If the CaCO3 weighed 612 g and the CaO weighed 343 g, how many grams of CO2 were formed in the reaction?
A sample of CaCO3 was heated, causing it to form CaO and CO2 gas. Solid CaO remained behind, while the CO2 escaped to the atmosphere. If the CaCO3 weighed 612 g and the CaO weighed 343 g, how many grams of CO2 were formed in the reaction?

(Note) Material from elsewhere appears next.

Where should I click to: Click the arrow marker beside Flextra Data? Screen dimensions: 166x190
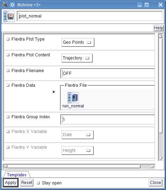click(x=54, y=92)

`CaCO_(3(s)) rarr CO_(2(g)) + CaO_((s))`
`CaO:CO_2 = 1:1`
CaO = 56 g/mol
`CO_2` = 44 g/mol
`CaCO_3` = 100 g/mol
CaO moles formed when heating = (CaO weight)/(CaO molar mass)
= 6.125 mol
So number of `CO_2` moles formed = 6.125 mol
If we consider the `CaCO_3` ;
Amount of `CaCO_3` heated = 612/100
= 6.12 mol
But mole ratio of;
`CaCO_3:CO_2:CaO = 1:1:1`
So we cannot have 6.125 moles of CaO or `CO_2` . The maximum we can get is 6.12 moles. So When heating 6.12moles of `CO_2` should form.
Mass of `CO_2` = 6.12*44 g = 269.28 g
So in the reaction 269.28 g of `CO_2` will be formed.

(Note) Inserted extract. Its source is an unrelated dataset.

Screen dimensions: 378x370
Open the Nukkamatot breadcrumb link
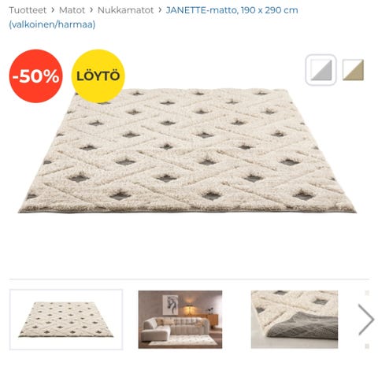(125, 10)
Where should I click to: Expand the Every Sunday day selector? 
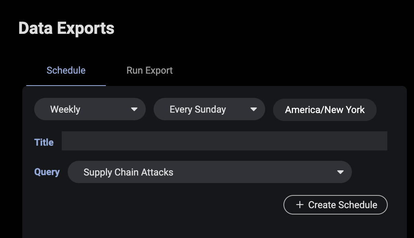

First you need the full balanced equation
CaCO3 → CaO + CO2
You don't need to add coefficients. It is already balanced. This means one mole of CaCO3 makes one mole of CaO and one mole of CO2.
But you don't have one mole of CaCO3. You have 612g. How many moles is that? You can calculate by using the fomula
moles = actual mass/molar mass
And the molar mass of CaCO3 is 100.09g/mol.
Try this first step and see if you get it.